PlateOfBiscuits · 19/06/2018 22:50

Have many starters/sides instead of a main?

Also, can you link to the menu?

Embarrassed · 19/06/2018 22:51

But they think DH agreed to it! At least that's what I think they'll assume. Also I don't know if we'll be able to find somewhere else at such short notice.

I think part of me feels uncomfortable as I feel as if I've been 'tricked' into this. We've eaten at each others houses before and they know I have quite simple tastes and don't eat shellfish. It's almost as if they are deliberately trying to push me out of my comfort zone Hmm?

OP posts:
PlateOfBiscuits · 19/06/2018 22:51

Do they have specials? Ring and ask what they’ll be - there might be something you could have from there (if so, reserve it).

RiddleyW · 19/06/2018 22:52

They will probably have a vegetarian option.

PestymcPestFace · 19/06/2018 22:53

Most restaurants have a veggie option. Is that a possibility?
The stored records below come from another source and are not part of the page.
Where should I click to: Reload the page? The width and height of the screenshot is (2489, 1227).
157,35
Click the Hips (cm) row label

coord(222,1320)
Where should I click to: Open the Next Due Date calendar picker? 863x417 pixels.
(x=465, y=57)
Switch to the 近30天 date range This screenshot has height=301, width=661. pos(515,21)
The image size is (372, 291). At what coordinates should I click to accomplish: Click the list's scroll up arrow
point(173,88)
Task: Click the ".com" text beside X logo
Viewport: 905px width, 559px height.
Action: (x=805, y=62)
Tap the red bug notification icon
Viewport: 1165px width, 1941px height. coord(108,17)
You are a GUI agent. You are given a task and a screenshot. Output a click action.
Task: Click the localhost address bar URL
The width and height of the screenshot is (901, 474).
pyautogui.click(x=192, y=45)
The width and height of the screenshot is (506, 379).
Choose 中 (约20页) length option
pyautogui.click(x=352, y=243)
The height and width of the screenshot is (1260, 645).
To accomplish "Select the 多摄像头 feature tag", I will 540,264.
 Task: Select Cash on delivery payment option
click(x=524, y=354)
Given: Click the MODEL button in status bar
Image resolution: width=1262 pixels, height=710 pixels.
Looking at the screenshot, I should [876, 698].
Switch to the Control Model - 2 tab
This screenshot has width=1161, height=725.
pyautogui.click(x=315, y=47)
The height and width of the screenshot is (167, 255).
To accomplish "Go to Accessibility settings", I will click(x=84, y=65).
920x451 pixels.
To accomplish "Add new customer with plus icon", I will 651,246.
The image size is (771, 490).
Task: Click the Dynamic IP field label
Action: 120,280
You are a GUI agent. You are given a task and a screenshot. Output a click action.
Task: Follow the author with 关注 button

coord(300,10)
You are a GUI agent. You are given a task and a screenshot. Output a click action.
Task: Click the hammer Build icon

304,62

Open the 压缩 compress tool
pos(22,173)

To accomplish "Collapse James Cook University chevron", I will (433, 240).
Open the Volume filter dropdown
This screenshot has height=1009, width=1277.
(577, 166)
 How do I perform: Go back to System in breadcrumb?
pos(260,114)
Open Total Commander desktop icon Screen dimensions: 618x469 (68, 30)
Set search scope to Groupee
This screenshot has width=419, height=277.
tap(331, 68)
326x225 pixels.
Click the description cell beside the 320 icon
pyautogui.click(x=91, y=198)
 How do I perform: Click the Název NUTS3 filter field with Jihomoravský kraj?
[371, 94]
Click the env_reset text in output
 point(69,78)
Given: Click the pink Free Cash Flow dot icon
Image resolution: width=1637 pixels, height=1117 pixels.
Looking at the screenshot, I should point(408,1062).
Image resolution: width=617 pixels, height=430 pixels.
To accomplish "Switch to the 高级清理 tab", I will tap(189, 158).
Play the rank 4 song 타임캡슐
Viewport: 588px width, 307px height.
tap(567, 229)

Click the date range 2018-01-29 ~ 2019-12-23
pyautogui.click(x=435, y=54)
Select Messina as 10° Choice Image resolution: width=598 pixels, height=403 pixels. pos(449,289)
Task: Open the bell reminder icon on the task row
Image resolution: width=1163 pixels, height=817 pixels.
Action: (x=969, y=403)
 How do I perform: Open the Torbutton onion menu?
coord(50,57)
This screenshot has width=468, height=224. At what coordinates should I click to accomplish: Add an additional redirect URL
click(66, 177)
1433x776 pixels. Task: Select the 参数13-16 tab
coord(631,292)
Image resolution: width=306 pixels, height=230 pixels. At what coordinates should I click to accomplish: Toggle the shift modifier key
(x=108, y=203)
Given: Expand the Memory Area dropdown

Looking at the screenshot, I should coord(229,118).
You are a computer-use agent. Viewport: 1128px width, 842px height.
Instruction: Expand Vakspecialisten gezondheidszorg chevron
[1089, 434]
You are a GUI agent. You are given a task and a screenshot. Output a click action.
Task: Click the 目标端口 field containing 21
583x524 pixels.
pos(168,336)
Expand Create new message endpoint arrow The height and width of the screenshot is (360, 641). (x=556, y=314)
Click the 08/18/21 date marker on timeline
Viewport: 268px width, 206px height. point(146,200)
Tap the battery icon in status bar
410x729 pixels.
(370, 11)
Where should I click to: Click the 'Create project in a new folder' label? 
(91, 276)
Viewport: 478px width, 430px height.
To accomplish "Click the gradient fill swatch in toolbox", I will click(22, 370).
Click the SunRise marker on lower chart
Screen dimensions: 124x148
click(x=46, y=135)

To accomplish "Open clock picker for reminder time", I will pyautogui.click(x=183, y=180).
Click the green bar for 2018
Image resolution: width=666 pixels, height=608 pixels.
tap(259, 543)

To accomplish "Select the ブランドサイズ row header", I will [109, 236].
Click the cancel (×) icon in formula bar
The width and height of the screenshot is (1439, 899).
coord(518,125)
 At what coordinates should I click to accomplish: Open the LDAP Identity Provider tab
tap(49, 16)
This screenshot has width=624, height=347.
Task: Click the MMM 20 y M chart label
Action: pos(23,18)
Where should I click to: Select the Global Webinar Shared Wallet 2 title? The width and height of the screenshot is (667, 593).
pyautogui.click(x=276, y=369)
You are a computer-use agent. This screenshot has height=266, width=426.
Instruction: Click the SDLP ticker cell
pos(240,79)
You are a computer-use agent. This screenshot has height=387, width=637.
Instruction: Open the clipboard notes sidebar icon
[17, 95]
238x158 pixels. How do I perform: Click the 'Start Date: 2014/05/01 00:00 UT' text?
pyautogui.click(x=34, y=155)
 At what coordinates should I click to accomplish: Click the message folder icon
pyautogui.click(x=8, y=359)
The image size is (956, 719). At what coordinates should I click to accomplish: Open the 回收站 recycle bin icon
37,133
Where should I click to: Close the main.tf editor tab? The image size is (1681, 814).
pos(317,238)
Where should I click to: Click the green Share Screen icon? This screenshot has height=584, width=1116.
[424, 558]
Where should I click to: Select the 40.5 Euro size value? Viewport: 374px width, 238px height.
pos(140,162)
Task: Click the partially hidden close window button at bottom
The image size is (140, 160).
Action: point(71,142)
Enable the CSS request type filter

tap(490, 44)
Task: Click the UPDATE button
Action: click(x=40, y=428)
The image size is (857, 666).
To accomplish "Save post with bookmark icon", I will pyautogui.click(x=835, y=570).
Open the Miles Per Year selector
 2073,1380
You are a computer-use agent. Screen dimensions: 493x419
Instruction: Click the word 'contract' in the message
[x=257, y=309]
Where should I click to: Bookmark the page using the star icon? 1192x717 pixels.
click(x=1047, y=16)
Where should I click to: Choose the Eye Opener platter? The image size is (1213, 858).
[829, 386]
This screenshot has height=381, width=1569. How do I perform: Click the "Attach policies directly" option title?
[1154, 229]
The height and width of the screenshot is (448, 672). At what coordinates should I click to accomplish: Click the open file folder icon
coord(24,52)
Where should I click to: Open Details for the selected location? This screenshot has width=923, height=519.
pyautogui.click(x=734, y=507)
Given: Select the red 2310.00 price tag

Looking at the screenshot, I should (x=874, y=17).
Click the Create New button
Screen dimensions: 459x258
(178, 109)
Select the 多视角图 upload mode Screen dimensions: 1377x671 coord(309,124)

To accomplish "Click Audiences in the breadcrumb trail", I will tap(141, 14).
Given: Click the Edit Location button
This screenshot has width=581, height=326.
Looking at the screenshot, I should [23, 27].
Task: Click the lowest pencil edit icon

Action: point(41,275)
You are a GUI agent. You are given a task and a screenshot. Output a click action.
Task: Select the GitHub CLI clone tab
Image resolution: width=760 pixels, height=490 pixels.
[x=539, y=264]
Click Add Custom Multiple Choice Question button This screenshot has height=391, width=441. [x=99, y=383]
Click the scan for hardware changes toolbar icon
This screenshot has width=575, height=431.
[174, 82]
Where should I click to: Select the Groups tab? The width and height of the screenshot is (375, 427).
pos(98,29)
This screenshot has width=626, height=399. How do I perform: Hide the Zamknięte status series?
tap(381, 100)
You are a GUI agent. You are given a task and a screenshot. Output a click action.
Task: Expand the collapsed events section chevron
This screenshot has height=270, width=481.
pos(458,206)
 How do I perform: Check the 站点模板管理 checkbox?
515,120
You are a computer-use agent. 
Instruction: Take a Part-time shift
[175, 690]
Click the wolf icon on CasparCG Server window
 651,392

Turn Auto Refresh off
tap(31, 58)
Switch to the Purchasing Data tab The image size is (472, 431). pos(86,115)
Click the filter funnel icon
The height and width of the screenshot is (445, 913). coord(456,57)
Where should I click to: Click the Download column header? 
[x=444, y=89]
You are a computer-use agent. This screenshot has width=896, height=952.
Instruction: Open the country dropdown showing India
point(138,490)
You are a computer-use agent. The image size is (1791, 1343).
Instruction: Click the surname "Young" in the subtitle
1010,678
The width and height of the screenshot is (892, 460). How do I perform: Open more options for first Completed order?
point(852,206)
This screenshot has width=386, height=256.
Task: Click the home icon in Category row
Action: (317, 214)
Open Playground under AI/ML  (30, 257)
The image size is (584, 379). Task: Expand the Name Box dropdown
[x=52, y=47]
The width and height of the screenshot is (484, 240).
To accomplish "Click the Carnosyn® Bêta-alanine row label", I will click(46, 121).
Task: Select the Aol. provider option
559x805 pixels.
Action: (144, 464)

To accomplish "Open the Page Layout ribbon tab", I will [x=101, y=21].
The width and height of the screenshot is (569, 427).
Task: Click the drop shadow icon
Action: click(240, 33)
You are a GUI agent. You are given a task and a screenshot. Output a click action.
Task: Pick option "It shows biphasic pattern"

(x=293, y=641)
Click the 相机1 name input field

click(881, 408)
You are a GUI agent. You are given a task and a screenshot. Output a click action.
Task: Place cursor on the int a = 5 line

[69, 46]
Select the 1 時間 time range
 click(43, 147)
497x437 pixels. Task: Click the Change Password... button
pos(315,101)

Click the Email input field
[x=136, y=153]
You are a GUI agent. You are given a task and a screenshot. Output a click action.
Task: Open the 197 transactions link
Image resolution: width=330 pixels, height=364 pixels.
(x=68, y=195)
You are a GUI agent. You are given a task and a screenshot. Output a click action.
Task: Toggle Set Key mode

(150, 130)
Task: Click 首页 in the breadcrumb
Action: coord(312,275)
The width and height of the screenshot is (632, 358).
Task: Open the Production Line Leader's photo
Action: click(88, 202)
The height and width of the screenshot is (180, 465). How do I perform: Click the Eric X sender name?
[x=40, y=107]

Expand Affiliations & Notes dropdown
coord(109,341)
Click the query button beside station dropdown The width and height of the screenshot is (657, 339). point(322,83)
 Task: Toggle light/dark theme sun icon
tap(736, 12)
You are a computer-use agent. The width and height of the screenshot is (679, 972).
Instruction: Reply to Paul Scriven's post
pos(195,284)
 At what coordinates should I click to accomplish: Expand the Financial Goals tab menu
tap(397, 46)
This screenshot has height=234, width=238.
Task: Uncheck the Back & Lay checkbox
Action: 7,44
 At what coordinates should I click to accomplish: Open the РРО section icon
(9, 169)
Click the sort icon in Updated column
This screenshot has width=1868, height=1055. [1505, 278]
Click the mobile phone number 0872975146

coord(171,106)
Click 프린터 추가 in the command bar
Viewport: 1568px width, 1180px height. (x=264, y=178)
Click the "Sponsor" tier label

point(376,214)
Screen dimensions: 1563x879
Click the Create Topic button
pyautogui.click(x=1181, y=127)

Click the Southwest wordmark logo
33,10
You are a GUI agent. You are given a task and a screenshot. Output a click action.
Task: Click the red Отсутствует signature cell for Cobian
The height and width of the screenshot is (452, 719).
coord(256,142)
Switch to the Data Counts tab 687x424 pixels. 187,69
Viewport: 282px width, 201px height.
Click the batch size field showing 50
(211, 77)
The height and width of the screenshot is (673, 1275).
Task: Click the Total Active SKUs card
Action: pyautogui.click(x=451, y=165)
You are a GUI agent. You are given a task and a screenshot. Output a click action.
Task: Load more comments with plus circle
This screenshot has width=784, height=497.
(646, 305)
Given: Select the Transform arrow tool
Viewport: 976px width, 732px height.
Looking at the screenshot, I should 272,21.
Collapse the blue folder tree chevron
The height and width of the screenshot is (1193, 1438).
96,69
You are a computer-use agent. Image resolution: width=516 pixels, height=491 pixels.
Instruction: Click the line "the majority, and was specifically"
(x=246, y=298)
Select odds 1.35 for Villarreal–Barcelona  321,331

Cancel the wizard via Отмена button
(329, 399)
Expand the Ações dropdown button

0hCrepe · 19/06/2018 22:53

Don’t restaurants fillet for you if you ask? They’ll serve it as a whole fish but then fillet it at the table. Maybe ring and check!

Embarrassed · 19/06/2018 22:54

PlateofBiscuits - it's all specials - trendily written up on mirrors on the wall Hmm. Seriously, it's all rather poncey Grin - the sort of place where you're not taking it seriously unless you're eyeballing the lobster in front of you!

OP posts:
MyKingdomForBrie · 19/06/2018 22:55

Just ring them and see if there’s anything they can offfer. I would go because I wouldn’t want to hold DH back from something he’ll really enjoy and it’s only one meal. I’m a bit soppy about mine though.

Embarrassed · 19/06/2018 22:55

0hCrepe - yes, they probably will, but there are still EYES and a TAIL and it still looks like a FISH

OP posts:
BakedBeans47 · 19/06/2018 22:56

I’m really surprised there’s nothing else. My OH works in a fish restaurant but they also have chicken, steak, veggie options. I’d give the restaurant a call and see what they can do for you.

TroubledLichen · 19/06/2018 22:57

It’s perfectly reasonable to ask for somewhere else if fish isn’t your thing. But if you don’t feel comfortable with that then could you do two starters? Or a starter and a side? If it’s a decent restaurant you should also be able to ask them to serve the fish filleted instead of whole.

INeedNewShoes · 19/06/2018 22:57

If you ask them to bring the plate to you already filleted that normally means they leave the head and tail in the kitchen.

shakeyourcaboose · 19/06/2018 22:58

Is your DH a big seafood fan? I do feel for him a bit if he is and he never gets to go out and eat this type of food! Defo ask about the veggie option!

TroubledLichen · 19/06/2018 22:58

And I’d be very surprised if they didn’t have a veggie menu, it might just be a separate on request thing.

DrWhy · 19/06/2018 23:00

If you know your DH would enjoy it and doesn’t often get the opportunity to go then invent a reason you can’t join them for the meal - working late, appointment you’d forgotten etc. Have dinner at home, let him enjoy his and then meet them afterwards. If people express regret that you missed out then say that actually your were too disappointed as it wasn’t really your kind of place anyway and have some suggestions up your sleeve of other possible restaurants you ‘have always wanted to try’ if they suggest a repeat.
I really wouldn’t start trying to rearrange at short notice or telling people it would make you feel sick, especially as they did check and your DH effectively OK’d it on your behalf. He could easily have said ‘she eats some fish but she’s not very keen, she’s probably prefer something else’ and they wouldn’t have booked it.

acornsandnuts · 19/06/2018 23:00

They will fillet for you.

I’ve never been refused when I ask.

Iamagreyhoundhearmeroar · 19/06/2018 23:01

They'll cater for vegetarians. Or possibly do surf and turf, so you can have steak if you want. Get a grip, seriously.

Embarrassed · 19/06/2018 23:01

Hmm... a few sides might work I guess. There really is nothing like chicken etc and I can't see any veggie options (but then they don't have the full menu online)

OP posts:
SwedishEdith · 19/06/2018 23:01

Do you eat together fairly regularly? If so, then yes, maybe they are trying to eat somewhere they'd like.